**GIVEN TEXT**
-- BEGIN --

[2 articles]

The Cute One: Paul McCartney

http://www.nytimes.com/2009/12/20/books/review/Vega-t.html

By SUZANNE VEGA
Published: December 16, 2009

I was one of those little girls who loved the Beatles in the 1960s. Yes, Paul was my favorite Beatle back then, with Ringo in close second place. As I got older I appreciated John's wit and George's spirituality, but it all started with Paul and his dark beautiful eyes.

The book I relied on then was "The Beatles," by Hunter Davies. I could open it to any page, read the first line and know what the rest of the page was about. This book was the authority on all things ­Beatle. From it we learned that their cool collarless suits came from Astrid Kirchherr, the German girlfriend of their original bassist, Stu Sutcliffe. She wore her blond hair in a short gamine style and lived in a room that had one wall covered by a black cloth, with a mirror behind it. I wanted to be her when I grew up.

-- END --

**WHAT TO DO**
Please continue the review of the Paul McCartney book from where it stops, picking up after the line about wanting to be Astrid Kirchherr.

Rows on where targets appear:
-- BEGIN --

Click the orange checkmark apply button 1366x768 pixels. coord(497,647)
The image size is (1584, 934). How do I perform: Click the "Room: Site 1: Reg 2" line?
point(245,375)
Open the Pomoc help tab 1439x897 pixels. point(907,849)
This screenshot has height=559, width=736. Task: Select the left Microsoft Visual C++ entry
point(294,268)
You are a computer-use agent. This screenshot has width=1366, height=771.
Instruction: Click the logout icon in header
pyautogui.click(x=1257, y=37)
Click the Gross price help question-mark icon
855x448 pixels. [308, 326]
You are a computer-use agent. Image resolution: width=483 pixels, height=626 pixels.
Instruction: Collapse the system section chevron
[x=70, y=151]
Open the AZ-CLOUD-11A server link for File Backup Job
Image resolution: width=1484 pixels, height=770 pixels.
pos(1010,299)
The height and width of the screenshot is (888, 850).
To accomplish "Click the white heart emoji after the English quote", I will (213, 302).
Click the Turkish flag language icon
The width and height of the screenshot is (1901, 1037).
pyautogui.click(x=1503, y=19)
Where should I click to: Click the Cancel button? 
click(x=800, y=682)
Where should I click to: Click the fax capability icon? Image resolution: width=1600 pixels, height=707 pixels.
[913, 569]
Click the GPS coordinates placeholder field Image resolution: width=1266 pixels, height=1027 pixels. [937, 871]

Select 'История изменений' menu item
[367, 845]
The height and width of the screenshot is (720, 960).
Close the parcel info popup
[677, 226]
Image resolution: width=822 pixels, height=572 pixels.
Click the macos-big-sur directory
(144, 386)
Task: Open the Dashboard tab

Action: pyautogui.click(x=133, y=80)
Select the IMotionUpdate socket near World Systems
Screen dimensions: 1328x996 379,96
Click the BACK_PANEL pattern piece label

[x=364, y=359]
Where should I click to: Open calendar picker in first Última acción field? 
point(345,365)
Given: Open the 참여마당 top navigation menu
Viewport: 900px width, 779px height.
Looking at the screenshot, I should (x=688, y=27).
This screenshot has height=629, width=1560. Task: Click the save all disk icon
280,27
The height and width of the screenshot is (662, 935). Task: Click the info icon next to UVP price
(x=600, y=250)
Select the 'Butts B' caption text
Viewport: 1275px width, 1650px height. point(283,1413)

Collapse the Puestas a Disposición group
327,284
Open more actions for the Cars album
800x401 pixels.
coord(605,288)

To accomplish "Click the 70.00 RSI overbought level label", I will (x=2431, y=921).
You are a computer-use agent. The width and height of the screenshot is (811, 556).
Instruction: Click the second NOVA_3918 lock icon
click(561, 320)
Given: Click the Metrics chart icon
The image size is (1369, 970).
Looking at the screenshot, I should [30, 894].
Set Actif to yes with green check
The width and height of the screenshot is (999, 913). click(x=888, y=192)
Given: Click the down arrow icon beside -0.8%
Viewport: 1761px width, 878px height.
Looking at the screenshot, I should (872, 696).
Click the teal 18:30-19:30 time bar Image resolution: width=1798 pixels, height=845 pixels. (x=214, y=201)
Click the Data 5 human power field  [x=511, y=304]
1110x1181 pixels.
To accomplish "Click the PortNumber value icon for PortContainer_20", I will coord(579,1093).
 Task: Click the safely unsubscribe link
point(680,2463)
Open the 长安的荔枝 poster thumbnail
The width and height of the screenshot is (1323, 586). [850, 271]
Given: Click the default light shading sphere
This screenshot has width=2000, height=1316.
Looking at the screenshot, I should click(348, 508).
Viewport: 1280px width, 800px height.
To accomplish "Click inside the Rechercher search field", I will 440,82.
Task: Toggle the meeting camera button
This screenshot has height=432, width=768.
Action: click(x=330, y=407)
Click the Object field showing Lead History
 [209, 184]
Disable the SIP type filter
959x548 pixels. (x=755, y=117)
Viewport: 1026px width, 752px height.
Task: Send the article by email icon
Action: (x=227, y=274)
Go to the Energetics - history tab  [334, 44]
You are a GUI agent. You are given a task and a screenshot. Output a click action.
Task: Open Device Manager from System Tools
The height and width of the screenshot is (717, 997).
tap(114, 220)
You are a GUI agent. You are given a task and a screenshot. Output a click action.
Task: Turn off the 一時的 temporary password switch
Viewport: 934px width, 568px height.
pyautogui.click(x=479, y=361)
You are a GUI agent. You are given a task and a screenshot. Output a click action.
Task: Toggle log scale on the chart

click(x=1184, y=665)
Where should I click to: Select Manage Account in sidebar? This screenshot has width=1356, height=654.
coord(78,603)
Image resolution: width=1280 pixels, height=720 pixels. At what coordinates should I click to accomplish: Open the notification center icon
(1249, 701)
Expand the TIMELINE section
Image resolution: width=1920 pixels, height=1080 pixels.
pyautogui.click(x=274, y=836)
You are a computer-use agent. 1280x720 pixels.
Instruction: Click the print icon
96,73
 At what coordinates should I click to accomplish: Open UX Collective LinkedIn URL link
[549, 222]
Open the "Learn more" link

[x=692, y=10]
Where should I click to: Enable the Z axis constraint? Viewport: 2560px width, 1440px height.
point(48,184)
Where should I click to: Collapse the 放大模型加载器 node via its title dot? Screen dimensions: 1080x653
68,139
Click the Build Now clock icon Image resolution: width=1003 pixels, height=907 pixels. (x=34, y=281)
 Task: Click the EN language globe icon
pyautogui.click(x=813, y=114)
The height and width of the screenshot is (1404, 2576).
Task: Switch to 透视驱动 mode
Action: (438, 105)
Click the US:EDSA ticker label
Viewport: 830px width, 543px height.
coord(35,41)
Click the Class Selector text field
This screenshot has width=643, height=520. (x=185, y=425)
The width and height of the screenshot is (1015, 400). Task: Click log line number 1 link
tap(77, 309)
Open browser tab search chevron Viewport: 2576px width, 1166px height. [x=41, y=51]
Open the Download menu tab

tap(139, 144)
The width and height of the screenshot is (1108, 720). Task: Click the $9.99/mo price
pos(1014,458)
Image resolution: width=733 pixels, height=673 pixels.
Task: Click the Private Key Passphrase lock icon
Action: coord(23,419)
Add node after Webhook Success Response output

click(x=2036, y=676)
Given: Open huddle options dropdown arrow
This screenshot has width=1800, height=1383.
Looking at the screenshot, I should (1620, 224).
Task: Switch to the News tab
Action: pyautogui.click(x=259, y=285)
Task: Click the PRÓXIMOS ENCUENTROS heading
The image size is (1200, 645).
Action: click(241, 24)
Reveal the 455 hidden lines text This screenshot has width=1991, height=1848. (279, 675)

-- END --

**EXERCISE ANSWER**
I wanted to be like the Beatles too, and write songs and play the guitar in dark German clubs, eating ham sarnies, a goal that I eventually achieved, on a much smaller scale. Coincidentally, my first summer romance was with a young man from Liverpool, who, strangely enough, had thrown ham sandwiches at Paul ­McCartney in a Dadaist demonstration during the first punk wave of the '70s.

Well, girls (and guys), now we have "Paul McCartney: A Life," by Peter Ames Carlin, a former writer for People magazine and currently a culture reporter for The Oregonian. This is a lovingly researched, unauthorized biography, which follows McCartney from prebirth family history through the arc of his life and career, right up until his recent tumultuous marriage to and divorce from Heather Mills.

Carlin, the author of "Catch a Wave: The Rise, Fall and Redemption of the Beach Boys' Brian Wilson," attempts to present McCartney as more artistically and intellectually complex ­ and more ambitious ­ than the sweet and bubbly caricature we have known.

Unfortunately, this book is wildly uneven in both its tone and the quality of its writing. The first chapter includes a fanciful account of an actual recent ­McCartney concert, in Liverpool. The whole experience is described as one huge flashback for both Paul and the audience:

"So dry your eyes and blow your nose, because now we're going back to the basements of our youth. Coming full circle to those sweaty young boys, so full of life and joy and not even suspecting where all of this is about to take them."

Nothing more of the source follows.